Retype all entries exactly, skipping pictures.

════════════════

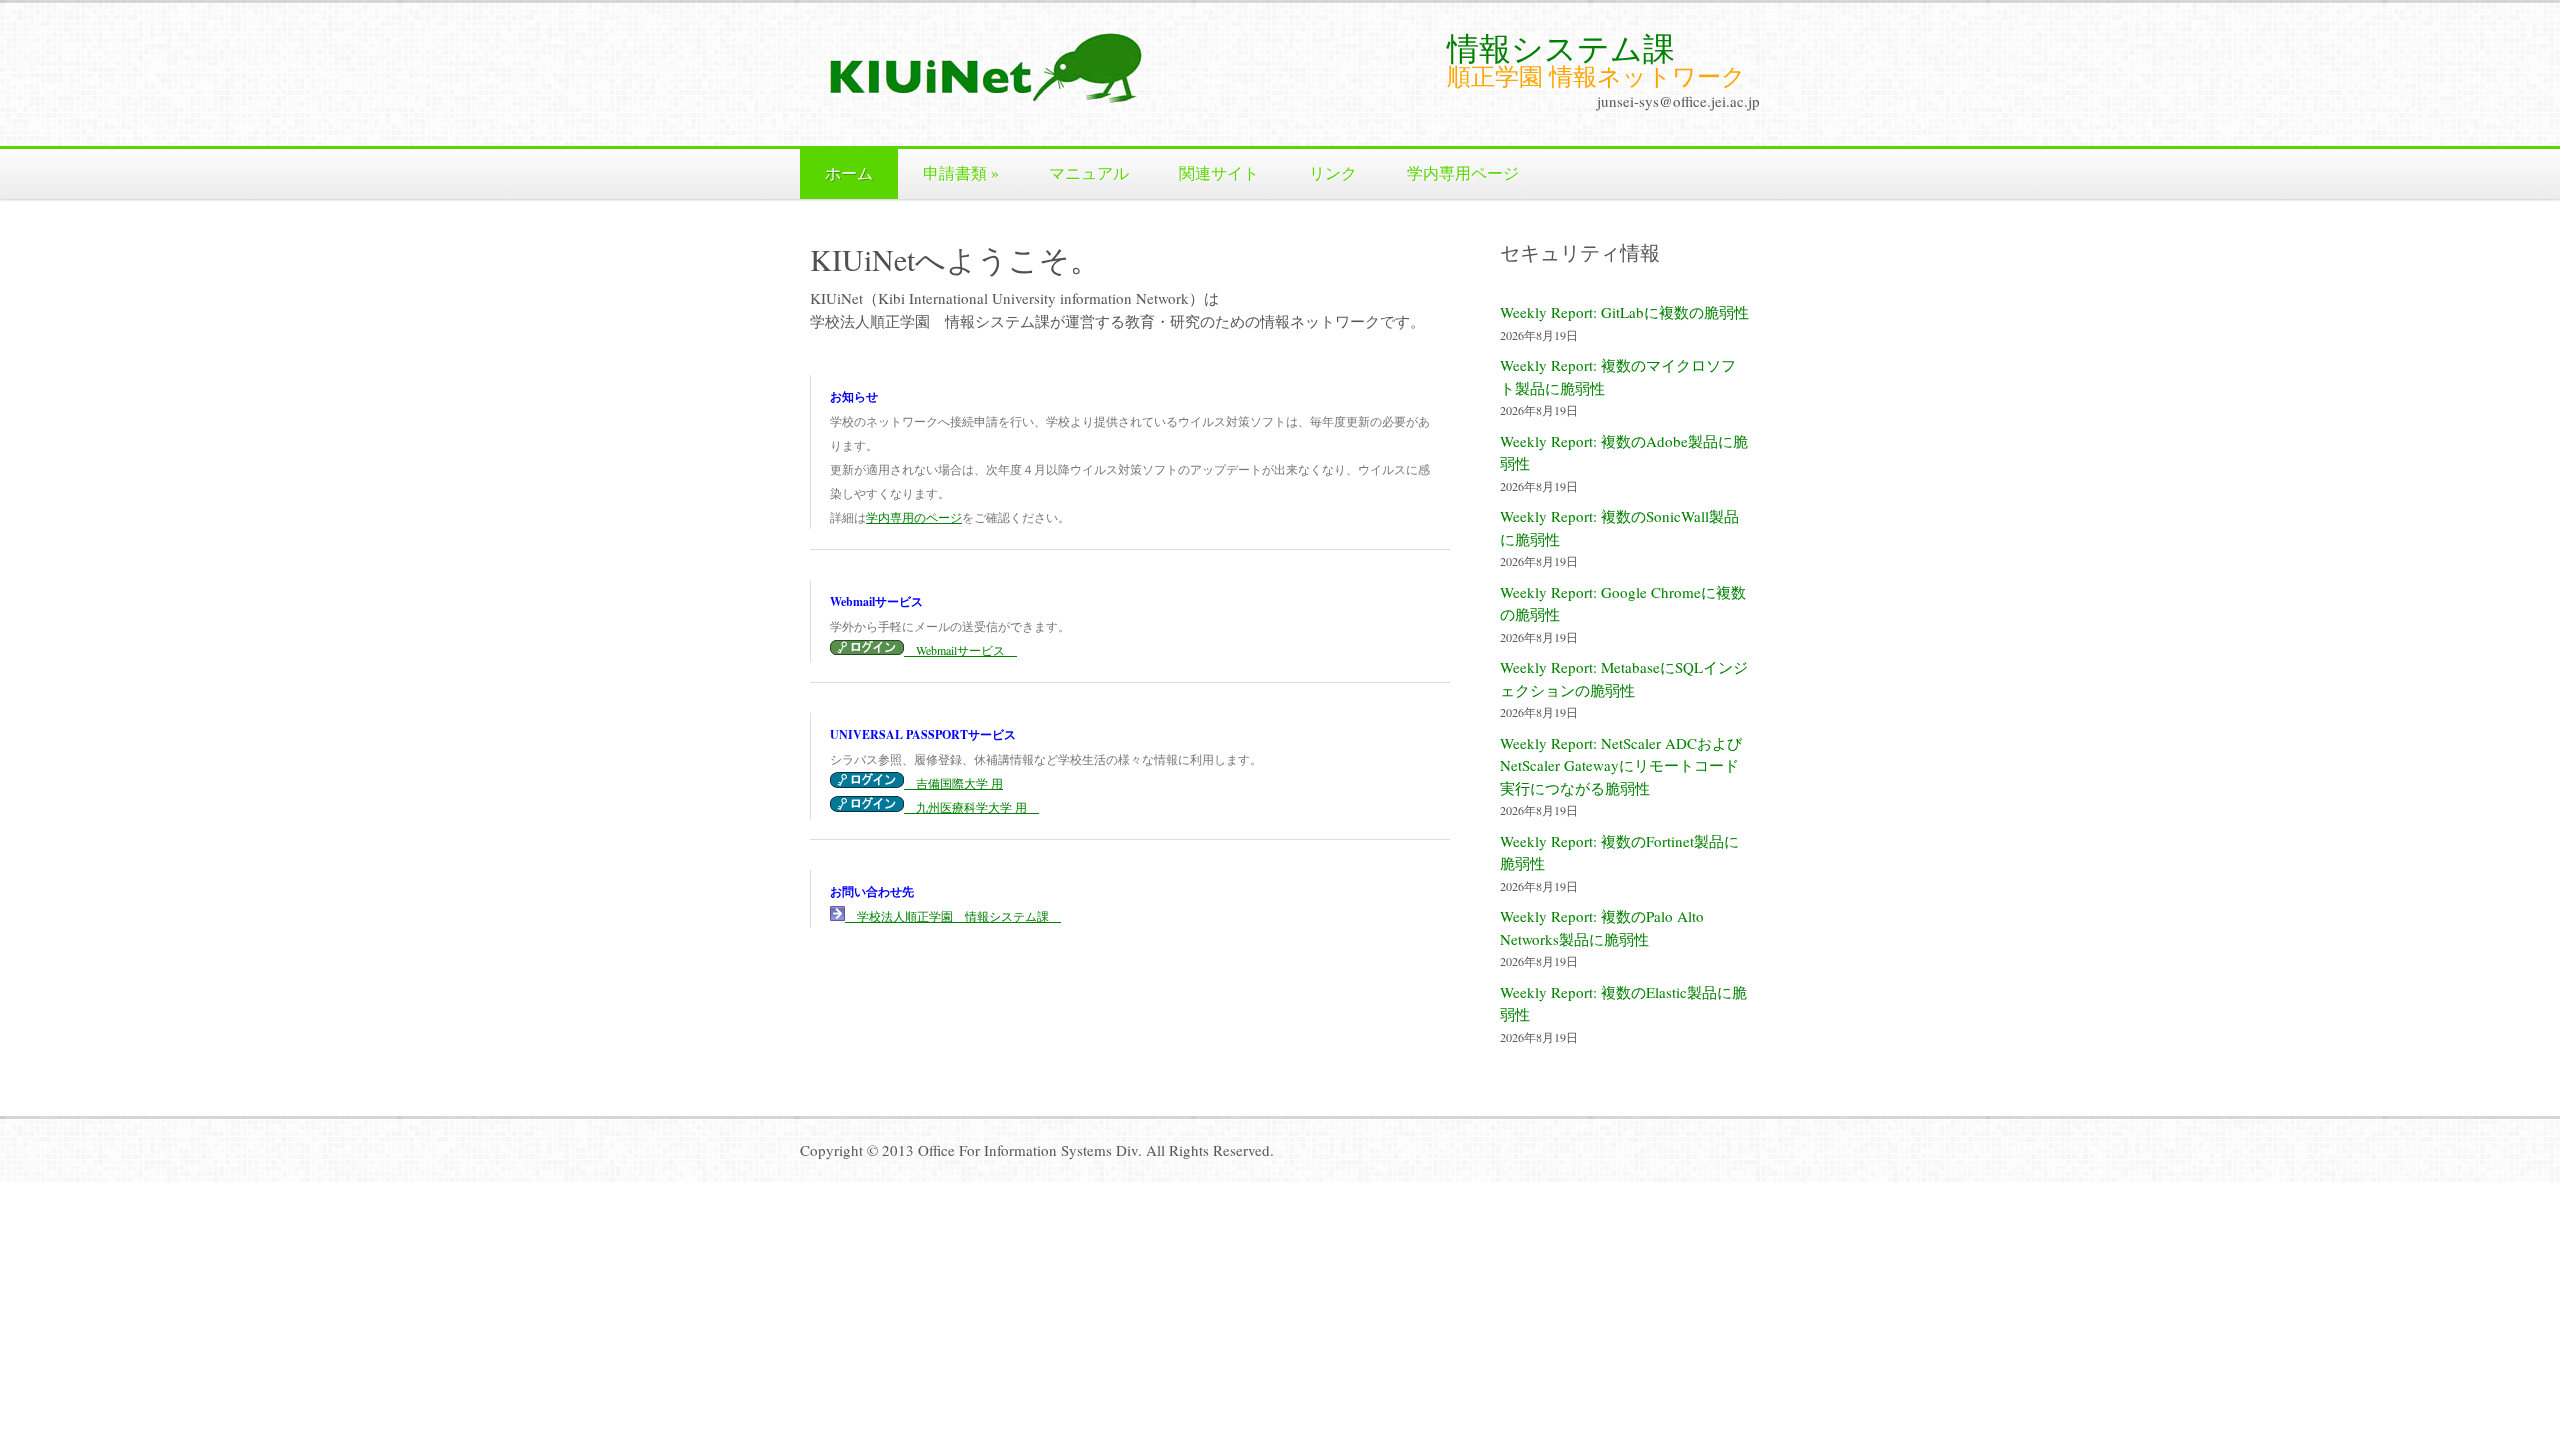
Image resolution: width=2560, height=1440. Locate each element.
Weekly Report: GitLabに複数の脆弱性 (1624, 312)
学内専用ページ (1463, 172)
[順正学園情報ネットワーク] (1010, 102)
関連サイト (1219, 172)
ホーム (849, 172)
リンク (1333, 172)
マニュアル (1089, 172)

════════════════

*RESULT FOR THIS TASK*:
Image resolution: width=2560, height=1440. Locate each element.
Weekly Report: GitLabに複数の脆弱性 (1624, 312)
学内専用ページ (1463, 172)
[順正学園情報ネットワーク] (1010, 102)
関連サイト (1219, 172)
ホーム (849, 172)
リンク (1333, 172)
マニュアル (1089, 172)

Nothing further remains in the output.